Quoi qu’il en soit, les Yekim ont tellement influencé le pays qu’on mange maintenant des saucisses de Francfort dans une pita (on peut aussi trouver un wiener Schnitzel dans une pita).

Mais je m’égare: où est donc passé le « Bon enfant de Jerusalem« ?
Lors de cette émission sur les yekim, j’ai entendu un des participants, le Rav Yo’hanan Fried, raconter qu’enfant il avait décidé de ne pas porter de kippa: stupeur et tremblements dans cette honorable famille de yekim! Un révolté de 4 ans! Il avait alors expliqué à ses parents que sur une photographie prise à Francfort, son grand père avait la tête nue! Grand talmudiste et maskil*, il ne mettait la kippa que pour prier!

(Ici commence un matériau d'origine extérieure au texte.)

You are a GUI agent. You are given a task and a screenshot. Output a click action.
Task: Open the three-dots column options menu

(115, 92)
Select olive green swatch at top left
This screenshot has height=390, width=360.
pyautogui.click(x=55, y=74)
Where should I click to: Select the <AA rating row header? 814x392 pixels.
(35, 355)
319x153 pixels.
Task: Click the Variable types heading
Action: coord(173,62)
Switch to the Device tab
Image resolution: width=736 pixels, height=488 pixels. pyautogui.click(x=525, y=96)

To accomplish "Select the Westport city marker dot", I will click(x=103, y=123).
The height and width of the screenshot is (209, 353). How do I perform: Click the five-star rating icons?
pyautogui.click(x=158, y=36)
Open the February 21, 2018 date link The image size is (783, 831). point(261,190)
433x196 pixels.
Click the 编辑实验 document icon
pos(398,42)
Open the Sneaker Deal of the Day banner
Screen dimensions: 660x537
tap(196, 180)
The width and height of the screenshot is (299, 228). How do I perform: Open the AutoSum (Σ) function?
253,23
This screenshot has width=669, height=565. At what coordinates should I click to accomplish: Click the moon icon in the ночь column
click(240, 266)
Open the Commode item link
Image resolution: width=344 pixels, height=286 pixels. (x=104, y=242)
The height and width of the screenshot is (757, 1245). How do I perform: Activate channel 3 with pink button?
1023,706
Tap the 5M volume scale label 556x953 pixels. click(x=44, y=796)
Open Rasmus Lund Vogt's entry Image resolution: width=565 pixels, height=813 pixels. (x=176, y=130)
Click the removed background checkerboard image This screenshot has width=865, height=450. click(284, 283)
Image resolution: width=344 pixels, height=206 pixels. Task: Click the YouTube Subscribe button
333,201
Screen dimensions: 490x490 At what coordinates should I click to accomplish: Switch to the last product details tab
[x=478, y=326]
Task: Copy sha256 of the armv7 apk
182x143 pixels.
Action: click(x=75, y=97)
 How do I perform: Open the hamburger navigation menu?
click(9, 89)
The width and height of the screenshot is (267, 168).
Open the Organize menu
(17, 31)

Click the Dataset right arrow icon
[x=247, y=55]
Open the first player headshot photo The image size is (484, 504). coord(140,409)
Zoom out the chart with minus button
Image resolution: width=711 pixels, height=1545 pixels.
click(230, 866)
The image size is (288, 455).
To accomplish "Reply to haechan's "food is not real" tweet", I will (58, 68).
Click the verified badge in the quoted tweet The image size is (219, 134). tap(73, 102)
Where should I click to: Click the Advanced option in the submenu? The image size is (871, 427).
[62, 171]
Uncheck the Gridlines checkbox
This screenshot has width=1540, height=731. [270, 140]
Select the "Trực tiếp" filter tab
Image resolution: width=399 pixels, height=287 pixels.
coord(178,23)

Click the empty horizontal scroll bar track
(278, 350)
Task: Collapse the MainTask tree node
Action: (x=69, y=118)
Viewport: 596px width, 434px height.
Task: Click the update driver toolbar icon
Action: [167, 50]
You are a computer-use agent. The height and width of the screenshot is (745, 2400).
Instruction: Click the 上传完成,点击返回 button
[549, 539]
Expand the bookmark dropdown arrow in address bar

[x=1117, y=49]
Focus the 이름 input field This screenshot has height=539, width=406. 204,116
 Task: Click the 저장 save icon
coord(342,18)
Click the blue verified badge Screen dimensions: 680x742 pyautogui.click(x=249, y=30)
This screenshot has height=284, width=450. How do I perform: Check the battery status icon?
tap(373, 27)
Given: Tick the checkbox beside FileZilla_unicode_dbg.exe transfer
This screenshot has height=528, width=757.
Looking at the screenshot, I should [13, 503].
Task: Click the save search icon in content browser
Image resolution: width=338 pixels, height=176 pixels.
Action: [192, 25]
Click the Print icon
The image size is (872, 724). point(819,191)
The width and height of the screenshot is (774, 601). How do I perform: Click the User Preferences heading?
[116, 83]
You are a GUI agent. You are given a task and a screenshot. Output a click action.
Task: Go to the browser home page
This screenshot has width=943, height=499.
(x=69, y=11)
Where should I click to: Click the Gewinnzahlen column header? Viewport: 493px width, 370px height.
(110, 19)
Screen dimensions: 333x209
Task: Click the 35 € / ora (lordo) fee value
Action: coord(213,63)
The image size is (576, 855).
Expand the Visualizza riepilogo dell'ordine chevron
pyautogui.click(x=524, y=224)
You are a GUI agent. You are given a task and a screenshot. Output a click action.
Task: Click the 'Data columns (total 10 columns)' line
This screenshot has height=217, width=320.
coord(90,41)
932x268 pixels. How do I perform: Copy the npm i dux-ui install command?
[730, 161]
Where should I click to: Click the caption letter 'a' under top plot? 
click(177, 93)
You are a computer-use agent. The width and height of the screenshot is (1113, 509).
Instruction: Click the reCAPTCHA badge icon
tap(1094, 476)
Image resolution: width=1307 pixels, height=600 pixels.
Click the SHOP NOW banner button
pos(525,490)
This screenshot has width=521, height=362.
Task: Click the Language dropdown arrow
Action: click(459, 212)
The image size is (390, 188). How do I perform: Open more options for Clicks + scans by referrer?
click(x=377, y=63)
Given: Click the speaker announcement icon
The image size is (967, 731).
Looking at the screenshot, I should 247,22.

Finalement sa mère avait eu recours à une ruse pour le faire rentrer dans le rang: elle avait brodé « Yo’hanan, bon enfant de Jerusalem » sur le tissu de la kippa. Les adultes sont malheureusement si conformistes. Et voilà, plus personne ne sait que la révolte du rav Yo’hanan Fried etait à l’origine de cette expression…
ילד טוב ירושלים (Yeled Tov Yerushalayim)  a pris son envol et nous a conféré à nous, les Yerushalmim*,  une réputation de sagesse et de modération parfois  usurpée…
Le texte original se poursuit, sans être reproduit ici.